WORK TASK. Starting from the first line, set down the entire listing exactly.
(RECORDS SHOWN)
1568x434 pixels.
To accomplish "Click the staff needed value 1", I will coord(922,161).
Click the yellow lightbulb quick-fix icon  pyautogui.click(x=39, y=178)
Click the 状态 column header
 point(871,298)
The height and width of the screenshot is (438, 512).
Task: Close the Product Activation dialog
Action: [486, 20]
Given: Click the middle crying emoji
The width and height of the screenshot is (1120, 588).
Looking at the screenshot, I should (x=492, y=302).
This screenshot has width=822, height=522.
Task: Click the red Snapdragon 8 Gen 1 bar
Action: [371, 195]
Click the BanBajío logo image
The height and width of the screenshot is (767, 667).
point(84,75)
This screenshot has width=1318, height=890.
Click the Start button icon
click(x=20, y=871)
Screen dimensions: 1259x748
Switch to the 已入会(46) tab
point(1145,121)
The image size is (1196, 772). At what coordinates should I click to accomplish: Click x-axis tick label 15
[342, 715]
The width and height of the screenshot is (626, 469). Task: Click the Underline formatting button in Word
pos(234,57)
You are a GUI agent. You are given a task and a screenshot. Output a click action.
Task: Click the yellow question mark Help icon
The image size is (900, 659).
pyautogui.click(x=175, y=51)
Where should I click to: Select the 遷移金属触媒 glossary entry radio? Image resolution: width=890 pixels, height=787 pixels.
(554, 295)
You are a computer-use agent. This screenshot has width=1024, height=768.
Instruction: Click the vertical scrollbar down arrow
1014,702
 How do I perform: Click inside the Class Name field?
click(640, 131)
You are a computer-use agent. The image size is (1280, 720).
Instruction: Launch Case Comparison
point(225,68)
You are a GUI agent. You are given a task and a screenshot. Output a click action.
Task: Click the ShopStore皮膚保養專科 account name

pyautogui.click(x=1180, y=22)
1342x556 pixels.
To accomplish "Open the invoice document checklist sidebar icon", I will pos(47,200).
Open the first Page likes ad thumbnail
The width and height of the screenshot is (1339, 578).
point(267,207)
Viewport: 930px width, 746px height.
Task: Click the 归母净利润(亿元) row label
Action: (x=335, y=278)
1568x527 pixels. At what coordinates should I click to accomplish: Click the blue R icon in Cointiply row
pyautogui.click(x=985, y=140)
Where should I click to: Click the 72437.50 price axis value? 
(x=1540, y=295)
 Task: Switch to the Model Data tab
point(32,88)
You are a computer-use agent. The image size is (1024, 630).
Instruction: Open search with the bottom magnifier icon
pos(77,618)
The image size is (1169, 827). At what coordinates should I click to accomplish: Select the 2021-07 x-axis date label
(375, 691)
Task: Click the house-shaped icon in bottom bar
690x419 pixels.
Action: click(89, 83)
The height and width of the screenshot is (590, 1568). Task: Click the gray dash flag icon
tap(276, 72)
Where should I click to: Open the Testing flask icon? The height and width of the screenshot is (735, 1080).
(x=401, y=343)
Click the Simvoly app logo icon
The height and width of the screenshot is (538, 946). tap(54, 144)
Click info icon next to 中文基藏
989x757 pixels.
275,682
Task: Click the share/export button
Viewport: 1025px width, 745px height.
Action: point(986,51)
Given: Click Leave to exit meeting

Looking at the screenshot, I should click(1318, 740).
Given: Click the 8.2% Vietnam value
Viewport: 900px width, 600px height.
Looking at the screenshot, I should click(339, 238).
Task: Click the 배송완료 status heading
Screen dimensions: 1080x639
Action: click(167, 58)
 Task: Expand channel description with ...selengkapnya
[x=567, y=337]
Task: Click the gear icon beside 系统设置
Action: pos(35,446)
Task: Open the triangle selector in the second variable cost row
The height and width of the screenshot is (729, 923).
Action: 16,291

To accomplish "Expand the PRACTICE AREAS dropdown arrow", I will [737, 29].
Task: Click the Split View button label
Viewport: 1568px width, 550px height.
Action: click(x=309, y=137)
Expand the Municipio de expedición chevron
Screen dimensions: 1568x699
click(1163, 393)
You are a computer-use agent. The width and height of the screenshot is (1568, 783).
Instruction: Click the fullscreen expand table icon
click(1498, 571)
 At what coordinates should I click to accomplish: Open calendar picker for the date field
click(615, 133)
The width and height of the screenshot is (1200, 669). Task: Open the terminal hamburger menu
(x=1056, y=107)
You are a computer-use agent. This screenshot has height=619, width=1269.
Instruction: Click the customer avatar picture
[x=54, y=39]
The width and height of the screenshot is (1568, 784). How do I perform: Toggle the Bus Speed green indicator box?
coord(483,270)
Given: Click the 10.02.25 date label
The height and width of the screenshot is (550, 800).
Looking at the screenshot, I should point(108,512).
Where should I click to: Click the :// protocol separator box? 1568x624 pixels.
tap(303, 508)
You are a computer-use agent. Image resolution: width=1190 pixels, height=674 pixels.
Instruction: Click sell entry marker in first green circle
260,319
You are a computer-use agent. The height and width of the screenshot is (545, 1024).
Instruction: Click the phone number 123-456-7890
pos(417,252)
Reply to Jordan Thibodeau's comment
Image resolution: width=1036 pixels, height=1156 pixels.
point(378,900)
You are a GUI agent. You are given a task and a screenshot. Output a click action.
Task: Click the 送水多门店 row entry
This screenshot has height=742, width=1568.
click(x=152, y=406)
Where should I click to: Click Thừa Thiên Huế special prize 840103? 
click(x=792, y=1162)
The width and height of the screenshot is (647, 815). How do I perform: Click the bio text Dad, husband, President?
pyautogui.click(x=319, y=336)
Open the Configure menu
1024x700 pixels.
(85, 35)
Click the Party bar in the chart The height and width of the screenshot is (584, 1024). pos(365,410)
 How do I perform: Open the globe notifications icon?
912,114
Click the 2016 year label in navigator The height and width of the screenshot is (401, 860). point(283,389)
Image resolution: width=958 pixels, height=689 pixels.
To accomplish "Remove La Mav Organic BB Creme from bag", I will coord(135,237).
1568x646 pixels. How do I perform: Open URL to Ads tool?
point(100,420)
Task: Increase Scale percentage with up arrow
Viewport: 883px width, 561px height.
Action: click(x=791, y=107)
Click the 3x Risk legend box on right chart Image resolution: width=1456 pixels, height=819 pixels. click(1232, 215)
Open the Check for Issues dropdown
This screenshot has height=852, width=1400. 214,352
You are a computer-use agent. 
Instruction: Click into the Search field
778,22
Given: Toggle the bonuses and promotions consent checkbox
(End RECORDS SHOWN)
RESULT BELOW.
1568x434 pixels.
To accomplish "Click the staff needed value 1", I will coord(922,161).
Click the yellow lightbulb quick-fix icon  pyautogui.click(x=39, y=178)
Click the 状态 column header
 point(871,298)
The height and width of the screenshot is (438, 512).
Task: Close the Product Activation dialog
Action: [486, 20]
Given: Click the middle crying emoji
The width and height of the screenshot is (1120, 588).
Looking at the screenshot, I should (x=492, y=302).
This screenshot has width=822, height=522.
Task: Click the red Snapdragon 8 Gen 1 bar
Action: [371, 195]
Click the BanBajío logo image
The height and width of the screenshot is (767, 667).
point(84,75)
This screenshot has width=1318, height=890.
Click the Start button icon
click(x=20, y=871)
Screen dimensions: 1259x748
Switch to the 已入会(46) tab
point(1145,121)
The image size is (1196, 772). At what coordinates should I click to accomplish: Click x-axis tick label 15
[342, 715]
The width and height of the screenshot is (626, 469). Task: Click the Underline formatting button in Word
pos(234,57)
You are a GUI agent. You are given a task and a screenshot. Output a click action.
Task: Click the yellow question mark Help icon
The image size is (900, 659).
pyautogui.click(x=175, y=51)
Where should I click to: Select the 遷移金属触媒 glossary entry radio? Image resolution: width=890 pixels, height=787 pixels.
(554, 295)
You are a computer-use agent. This screenshot has width=1024, height=768.
Instruction: Click the vertical scrollbar down arrow
1014,702
 How do I perform: Click inside the Class Name field?
click(640, 131)
You are a computer-use agent. The image size is (1280, 720).
Instruction: Launch Case Comparison
point(225,68)
You are a GUI agent. You are given a task and a screenshot. Output a click action.
Task: Click the ShopStore皮膚保養專科 account name

pyautogui.click(x=1180, y=22)
1342x556 pixels.
To accomplish "Open the invoice document checklist sidebar icon", I will pos(47,200).
Open the first Page likes ad thumbnail
The width and height of the screenshot is (1339, 578).
point(267,207)
Viewport: 930px width, 746px height.
Task: Click the 归母净利润(亿元) row label
Action: (x=335, y=278)
1568x527 pixels. At what coordinates should I click to accomplish: Click the blue R icon in Cointiply row
pyautogui.click(x=985, y=140)
Where should I click to: Click the 72437.50 price axis value? 
(x=1540, y=295)
 Task: Switch to the Model Data tab
point(32,88)
You are a computer-use agent. The image size is (1024, 630).
Instruction: Open search with the bottom magnifier icon
pos(77,618)
The image size is (1169, 827). At what coordinates should I click to accomplish: Select the 2021-07 x-axis date label
(375, 691)
Task: Click the house-shaped icon in bottom bar
690x419 pixels.
Action: click(89, 83)
The height and width of the screenshot is (590, 1568). Task: Click the gray dash flag icon
tap(276, 72)
Where should I click to: Open the Testing flask icon? The height and width of the screenshot is (735, 1080).
(x=401, y=343)
Click the Simvoly app logo icon
The height and width of the screenshot is (538, 946). tap(54, 144)
Click info icon next to 中文基藏
989x757 pixels.
275,682
Task: Click the share/export button
Viewport: 1025px width, 745px height.
Action: point(986,51)
Given: Click Leave to exit meeting

Looking at the screenshot, I should click(1318, 740).
Given: Click the 8.2% Vietnam value
Viewport: 900px width, 600px height.
Looking at the screenshot, I should click(339, 238).
Task: Click the 배송완료 status heading
Screen dimensions: 1080x639
Action: click(167, 58)
 Task: Expand channel description with ...selengkapnya
[x=567, y=337]
Task: Click the gear icon beside 系统设置
Action: pos(35,446)
Task: Open the triangle selector in the second variable cost row
The height and width of the screenshot is (729, 923).
Action: 16,291

To accomplish "Expand the PRACTICE AREAS dropdown arrow", I will [737, 29].
Task: Click the Split View button label
Viewport: 1568px width, 550px height.
Action: click(x=309, y=137)
Expand the Municipio de expedición chevron
Screen dimensions: 1568x699
click(1163, 393)
You are a computer-use agent. The width and height of the screenshot is (1568, 783).
Instruction: Click the fullscreen expand table icon
click(1498, 571)
 At what coordinates should I click to accomplish: Open calendar picker for the date field
click(615, 133)
The width and height of the screenshot is (1200, 669). Task: Open the terminal hamburger menu
(x=1056, y=107)
You are a computer-use agent. This screenshot has height=619, width=1269.
Instruction: Click the customer avatar picture
[x=54, y=39]
The width and height of the screenshot is (1568, 784). How do I perform: Toggle the Bus Speed green indicator box?
coord(483,270)
Given: Click the 10.02.25 date label
The height and width of the screenshot is (550, 800).
Looking at the screenshot, I should point(108,512).
Where should I click to: Click the :// protocol separator box? 1568x624 pixels.
tap(303, 508)
You are a computer-use agent. Image resolution: width=1190 pixels, height=674 pixels.
Instruction: Click sell entry marker in first green circle
260,319
You are a computer-use agent. The height and width of the screenshot is (545, 1024).
Instruction: Click the phone number 123-456-7890
pos(417,252)
Reply to Jordan Thibodeau's comment
Image resolution: width=1036 pixels, height=1156 pixels.
point(378,900)
You are a GUI agent. You are given a task and a screenshot. Output a click action.
Task: Click the 送水多门店 row entry
This screenshot has height=742, width=1568.
click(x=152, y=406)
Where should I click to: Click Thừa Thiên Huế special prize 840103? 
click(x=792, y=1162)
The width and height of the screenshot is (647, 815). How do I perform: Click the bio text Dad, husband, President?
pyautogui.click(x=319, y=336)
Open the Configure menu
1024x700 pixels.
(85, 35)
Click the Party bar in the chart The height and width of the screenshot is (584, 1024). pos(365,410)
 How do I perform: Open the globe notifications icon?
912,114
Click the 2016 year label in navigator The height and width of the screenshot is (401, 860). point(283,389)
Image resolution: width=958 pixels, height=689 pixels.
To accomplish "Remove La Mav Organic BB Creme from bag", I will coord(135,237).
1568x646 pixels. How do I perform: Open URL to Ads tool?
point(100,420)
Task: Increase Scale percentage with up arrow
Viewport: 883px width, 561px height.
Action: click(x=791, y=107)
Click the 3x Risk legend box on right chart Image resolution: width=1456 pixels, height=819 pixels. click(1232, 215)
Open the Check for Issues dropdown
This screenshot has height=852, width=1400. 214,352
You are a computer-use agent. 
Instruction: Click into the Search field
778,22
Given: Toggle the bonuses and promotions consent checkbox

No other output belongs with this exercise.